A couple of years ago, I had a chance conversation after a Dragons’ Den exercise organised by Industrial Research Ltd. (I didn’t go so well in the Dragons’ Den — I won’t go in to the gory details, but suffice to say that someone later said that they could tell I was a university lecturer!) Afterward, a Dragon talked me through his day job as an Angel Investor.
His first point: when evaluating an investment, he wanted to know the maximum pay-off, rather than the most likely pay-off. He already knew that the most likely outcome of any of his individual investments would be failure — sure things are backed by banks, not Angels.
His second point: he expected to pull the plug on nine out of every ten investments within two years. He then relied on the sale of the tenth to repay his fund with net profit.
On the face of it, this may not surprise you. An Angel’s business is that of making risky investments, and a pay-off from one in ten is much better odds than playing Lotto.
But one in ten is an interesting number. If the value of each investment was distributed on a bell curve, it seems unlikely that the Angel would make a profit by winding up nine and keeping one. Instead, it appears that the Angel relies on the Pareto principle — that is, almost all of the pay-off from his portfolio will be generated by just one of the investments in it.
In other words, the distribution of pay-offs has what is sometimes called a ‘fat tail’. A bell curve (more technically, a normal or Gaussian distribution) does not have a fat tail: the likelihood of large pay-offs falls off exponentially. For distributions with fat tails, pay-offs are not necessarily clustered around the mean, and the likelihood of large pay-offs drops off more slowly.
As I’ve come to learn, fat tails often crop up in economics, but my conversation with the Angel was the first time I had come across a fat tail outside of physics. If you’re a regular reader of this blog, you will have seen a fat tail or two when when we looked at the distribution of patents among applicants.
Does this tell us anything about innovation? Angels invest in ideas, which are then tested in the marketplace. Some of these ideas fail or have little impact, but the way that Angels invest does suggest that there is a fat tail of ideas that succeed spectacularly.
This may be something that is characteristic of innovation. Thomas Kuhn, author of The Structure of Scientific Revolutions, argued that science did not progress by incremental accumulation of knowledge, rather it developed via occasional revolutions called paradigm shifts. Kuhn called the humdrum stuff that most of us scientists do in between paradigm shifts ‘normal science’.
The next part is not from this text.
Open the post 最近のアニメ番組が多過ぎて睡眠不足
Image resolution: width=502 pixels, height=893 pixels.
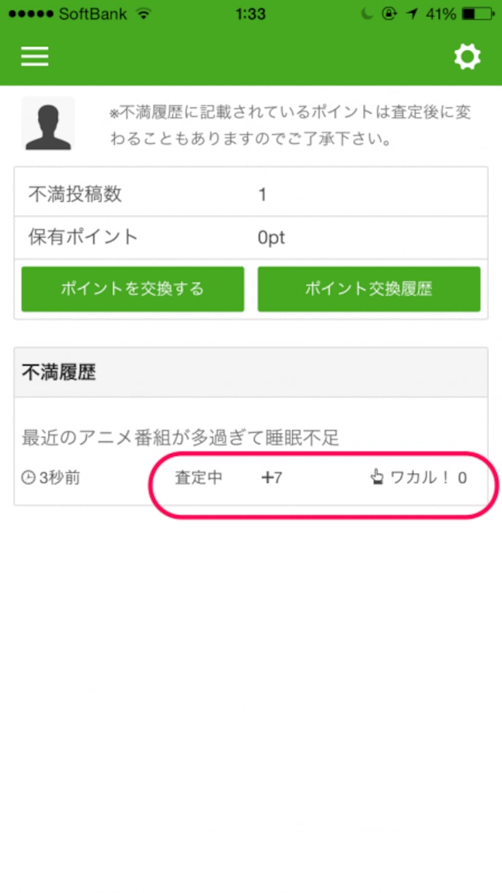(x=181, y=437)
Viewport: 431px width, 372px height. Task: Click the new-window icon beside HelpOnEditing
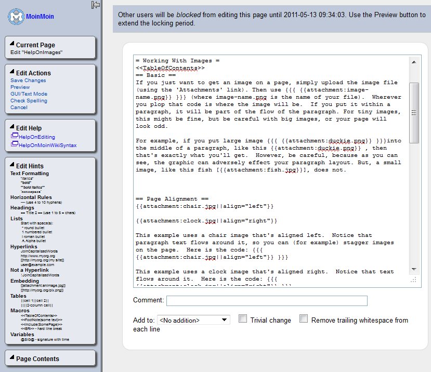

It is quite tempting to draw the analogy between Kuhn’s scientific revolutions and the Angel’s one in ten investment that pays out. What if the impact of scientists’ work and ideas was distributed according to a Pareto principle? In this picture, Kuhn’s paradigm shifts would be those bits of science that live way out in the tail. However, the analogy is not complete; a scientific Pareto principle would require that the impact of science is distributed across a continuum, rather than in a dichotomy, where some ideas shift paradigms, while others have no outcome.
I will explore this idea further in another post.